Fig. 8 is the flow diagram of corpus assessment models training method in one embodiment.Although should be understood that figure Each step in 8 flow chart is successively shown according to the instruction of arrow, but these steps are not necessarily to refer to according to arrow The sequence shown successively executes.Unless expressly stating otherwise herein, there is no stringent sequences to limit for the execution of these steps, this A little steps can execute in other order.Moreover, at least part step in Fig. 8 may include multiple sub-steps or more A stage, these sub-steps or stage are not necessarily to execute completion in synchronization, but can hold at different times Row, the execution sequence in these sub-steps perhaps stage be also not necessarily successively carry out but can be with other steps or other The sub-step or at least part in stage of step execute in turn or alternately.

As shown in figure 9, in one embodiment, providing corpus assessment models training device 900, including obtain module 901, translation module 902, determining module 903, contrast module 904 and training module 905.

Module 901 is obtained, for obtaining parallel corpora；Parallel corpora includes source text and refers to cypher text accordingly.

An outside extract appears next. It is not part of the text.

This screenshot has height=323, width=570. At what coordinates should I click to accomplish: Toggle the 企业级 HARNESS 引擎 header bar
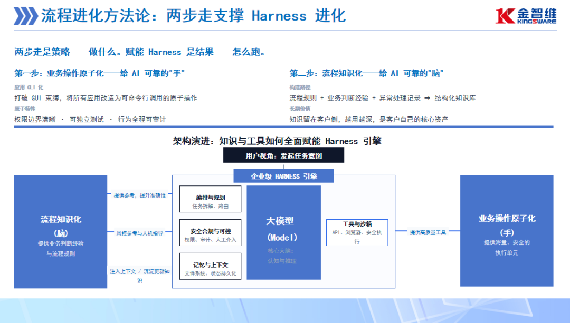(283, 175)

Translation module 902 obtains corresponding machine translation text for being translated by Machine Translation Model to source text This.

Determining module 903, for the training sample by source text and machine translation text collectively as corpus assessment models.

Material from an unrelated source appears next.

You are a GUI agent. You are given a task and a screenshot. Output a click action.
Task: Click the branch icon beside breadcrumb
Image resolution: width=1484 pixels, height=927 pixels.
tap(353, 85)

Contrast module 904 obtains instruct corresponding with training sample for comparing machine translation text and with reference to cypher text Practice label.

Training module 905, for passing through training sample and corresponding training label training corpus assessment models.

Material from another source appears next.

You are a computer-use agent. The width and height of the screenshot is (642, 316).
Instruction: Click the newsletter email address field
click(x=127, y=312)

In one embodiment, contrast module 904 is also used to according to preset text matches mode, computing machine translation text The matching degree of this and reference cypher text；Label is trained using matching degree as corresponding with training sample.

In one embodiment, training module 905 is also used to through two circulations nerve parallel in corpus assessment models Network structure is respectively handled the word sequence of the word sequence of source text and machine translation text；Pass through corpus assessment models Architecture of Feed-forward Neural Network, continue to locate after the vector splicing for respectively exporting two parallel Recognition with Recurrent Neural Network structures Reason, obtains corpus assessment result；According to the difference of corpus assessment result and training label, the model ginseng of adjustment corpus assessment models It counts and continues to train, terminate to train when meeting training stop condition.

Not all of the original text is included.